A história de hacks em bridges cross-chain, quase pode ser resumida em uma frase: há dinheiro no pote, então o hacker vai aparecer.

A Ronin foi hackeada em 625 milhões, a Wormhole em 320 milhões e a Nomad em 190 milhões. Cada uma é a mesma história: os fundos que ficam travados na bridge se transformam em um grande pote de mel.

O post do Alex é sobre segurança, mas o que ele realmente quer dizer não é “nós fazemos uma segurança muito boa”, e sim um problema mais fundamental: você não deveria reforçar o pote de mel; você deveria fazer o pote de mel desaparecer.

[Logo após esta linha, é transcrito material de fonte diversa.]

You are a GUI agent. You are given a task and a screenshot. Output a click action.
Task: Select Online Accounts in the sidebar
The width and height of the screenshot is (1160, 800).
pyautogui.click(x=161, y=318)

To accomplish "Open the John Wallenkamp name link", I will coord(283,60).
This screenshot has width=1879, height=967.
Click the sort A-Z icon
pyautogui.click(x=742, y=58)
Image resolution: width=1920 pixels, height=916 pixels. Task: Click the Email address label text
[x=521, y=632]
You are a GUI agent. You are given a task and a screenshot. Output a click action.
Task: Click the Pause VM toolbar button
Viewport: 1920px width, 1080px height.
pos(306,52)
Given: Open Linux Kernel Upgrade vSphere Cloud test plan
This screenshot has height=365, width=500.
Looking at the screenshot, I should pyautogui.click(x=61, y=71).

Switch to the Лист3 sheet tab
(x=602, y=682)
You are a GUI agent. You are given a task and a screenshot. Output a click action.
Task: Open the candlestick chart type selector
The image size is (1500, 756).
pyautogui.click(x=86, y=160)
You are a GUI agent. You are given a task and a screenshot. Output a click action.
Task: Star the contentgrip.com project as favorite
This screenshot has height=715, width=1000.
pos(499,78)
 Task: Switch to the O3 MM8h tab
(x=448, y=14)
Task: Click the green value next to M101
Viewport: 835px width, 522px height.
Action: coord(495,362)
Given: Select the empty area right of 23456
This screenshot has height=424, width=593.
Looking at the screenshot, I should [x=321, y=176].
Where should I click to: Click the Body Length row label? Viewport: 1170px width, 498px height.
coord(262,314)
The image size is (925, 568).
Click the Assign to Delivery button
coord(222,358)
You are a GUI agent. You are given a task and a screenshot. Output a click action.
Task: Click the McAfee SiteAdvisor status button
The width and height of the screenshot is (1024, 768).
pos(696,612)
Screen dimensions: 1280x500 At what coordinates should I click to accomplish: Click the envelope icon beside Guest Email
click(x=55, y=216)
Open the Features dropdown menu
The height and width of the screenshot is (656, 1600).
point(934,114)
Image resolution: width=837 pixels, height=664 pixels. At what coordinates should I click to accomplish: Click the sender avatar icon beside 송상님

A arquitetura 0-TVL do deBridge segue exatamente essa ideia. O protocolo não tranca nenhum fundo; o usuário apenas expressa a intenção, e os market makers executam usando o próprio dinheiro como adiantamento.

Sem pool compartilhado, sem TVL, quando os hackers chegam, descobrem que o cofre está vazio. Isso é exatamente o oposto da lógica de segurança da maioria dos projetos.

O padrão da indústria ainda é competir por quem faz mais auditorias, quem monitora mais rápido e quem paga mais bónus, mas tudo isso são remendos assumindo o pré-requisito de que “o pote necessariamente vai existir”.

O Alex acertou em cheio: auditoria e monitoramento são meios de downstream; a arquitetura é o upstream. Claro, 0-TVL também não vem sem custo. Você precisa de quantidade suficiente de solvers dispostos a adiantar capital, e de uma rede de market makers suficientemente profunda. Esse não é um modelo que qualquer time consegue colocar para rodar.

Mas em termos de direção, remover do protocolo “o que precisa ser protegido” pode ser a maior mudança de paradigma da segurança em DeFi.

O fato de a IA tornar os ataques cada vez mais baratos só faz esse julgamento se confirmar ainda mais.